Берды понял смысл недосказанного. Хмельная ярость ударила в голову, мутя рассудок. Он рванул из ножен саблю, стряхнул с рукава цепляющиеся пальцы Гали, шагнул вперёд, не думая о последствиях.

Абды-хан лежал, раскинув руки крестом, и добродушно похрапывал, выпятив кверху острый кадык. Несколько мгновений Берды всматривался в его лицо, стараясь совладать с собой. Потом коротко и страшно махнул саблей. Как сдутый ветром шар перекати-поля, голова Абды-хана покатилась прочь, пятная землю чёрным, судорожно забилось в агонии обезглавленное туловище.

Берды обтёр саблю полой халата Абды-хана, взял Галю за руку и повёл к тому месту, где оставил коней.

Возможно, если бы Берды не задержался, не потратил время на похороны Байрамклыч-хана и расправу с Абды-ханом, всё обошлось бы благополучно. Но заметили.

На этот раз погоня была упорной. На своём Сером Берды оставил бы врагов далеко позади, но он не мог бросить Галю, а её конь был тяжёл на ходу. И отстреливаться наудачу было рискованно – в обойме оставалось всего пять патронов.

Их настигли возле колодца «Дахыл». Отвлекая погоню на себя, Берды свернул в сторону. Но джигитам был нужен не он, а Галя. За ним повернули лишь несколько всадников. У самого колодца Галин конь, ужаленный пулей, споткнулся и упал. Джигиты восторженно взвыли.

Галя вскочила на ноги. Растерзанная и растрёпанная, она была всё же прекрасна единым порывом, которым дышало её лицо, вся её стремительная тонкая фигура.

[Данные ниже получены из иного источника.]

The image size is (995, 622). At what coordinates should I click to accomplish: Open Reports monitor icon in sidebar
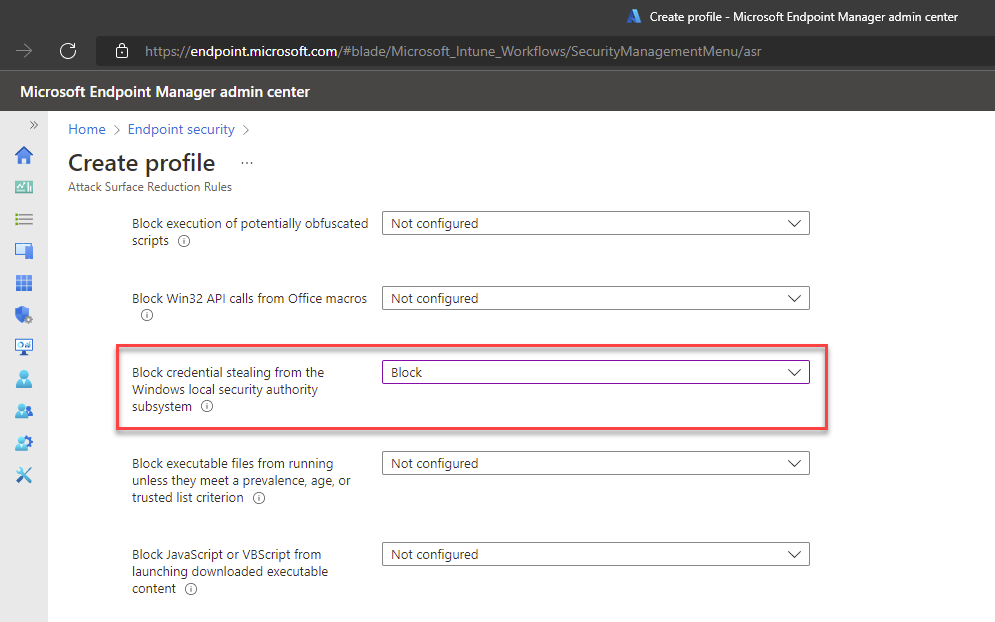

– Будьте прокляты, убийцы! – закричала она. – Вам не взять меня! Я иду к своему мужу!.. – И вниз головой бросилась в колодец.

* * *

В песках за Туркмен-Кала есть колодец «Дахыл». Это – новый колодец, а рядом с ним – небольшая воронка старого. Совсем безобидная воронка. Вольный ветер, шершавым языком песчинок зализывающий раны и ссадины земли, заровнял бугорки могил Байрамклыч-хана и Абды-хана. Но воронка возле колодца каждую весну покрывается зелёным бархатом травы, алеет яркими, как свежая кровь, маками. И чабаны, указывая на него, говорят случайному путнику: «Вот здесь русская женщна, храня верность мужу-туркмену, бросилась в колодец».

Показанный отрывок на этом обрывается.